Although robotic simulators continue to increase in sophistication, their real-world deployment for robot control and learning remains limited. This is primarily due to insufficient accuracy in the context of complex physical interactions.
This work aims to close the reality gap of off-the-shelf physics engines for robotic tasks via three interrelated contributions.
First, Bayesian optimization is adapted for time-efficient identification of the mechanical parameters of robots or objects they interact with given real-world trajectories. Examples of such physical parameters include the mass of objects in the environment and friction coefficients of surfaces.
The second contribution relates to the daunting model complexity of modern and versatile robotic systems. This issue is approached by projecting the model identification challenge into an appropriate lower dimensional parameter space through the use of an autoencoder network.
Finally, the Bayesian optimization process is integrated with policy learning in simulation to ensure that the model captures the intended closed-loop behavior within a desired level of confidence. This ensures that the results remain effective for real-world deployment, while avoiding a waste of effort on irrelevant aspects of the model. Hardware experiments for a robotic manipulation task show that the proposed framework achieves good data-efficiency against model-free policy search strategies.

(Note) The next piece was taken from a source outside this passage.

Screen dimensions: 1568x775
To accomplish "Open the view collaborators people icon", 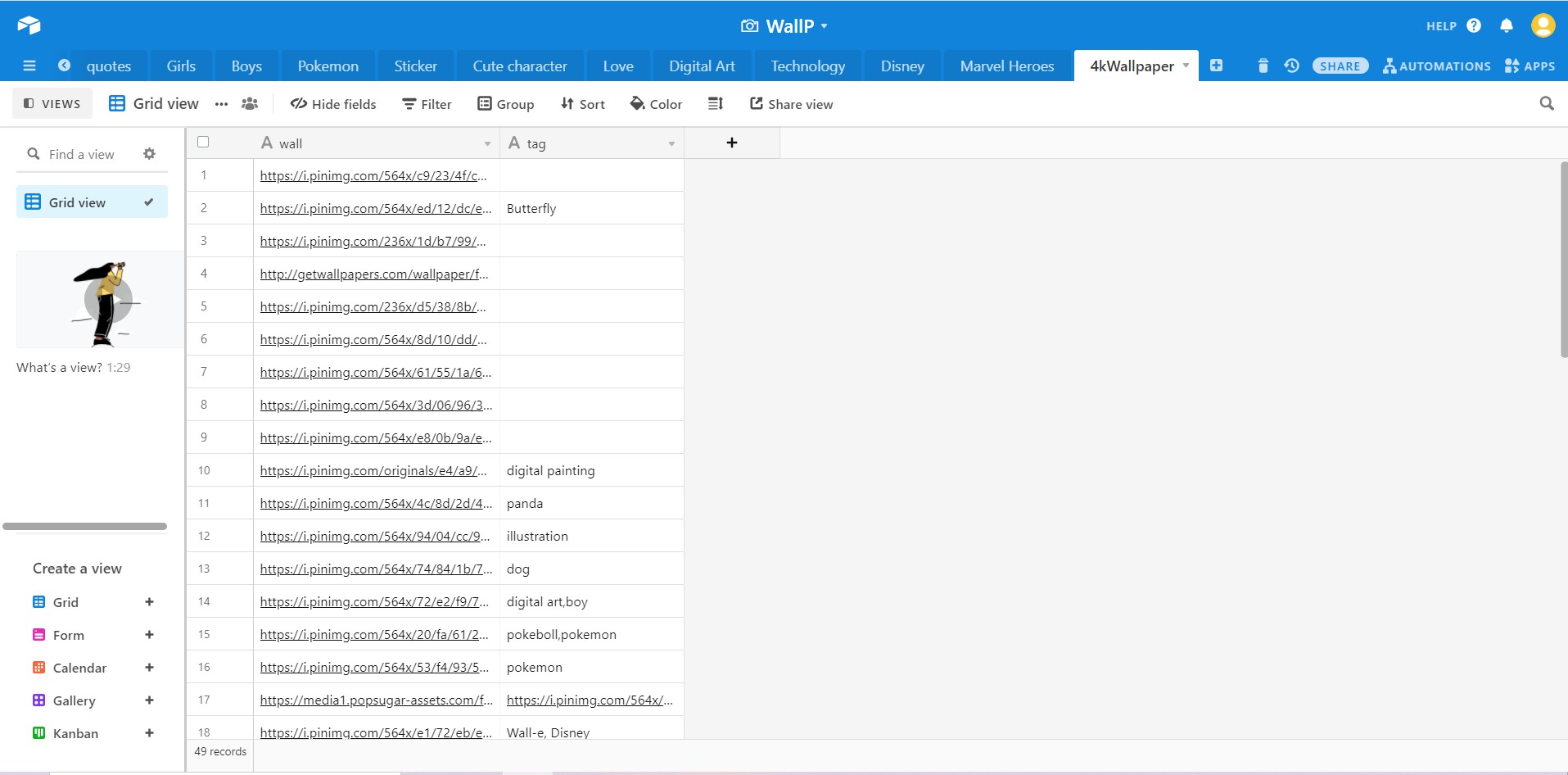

Furthermore, the proposed model identification process is applied on a locomotion task involving a high-dimensional, compliant Tensegrity robot. The proposed approach results in more accurate parameter identification than alternatives given the same time budget and increase the precision of locomotion control. Given simulated experiments, the proposed integration of policy search with the Bayesian optimization model identification improves the time-efficiency of model-based reinforcement learning.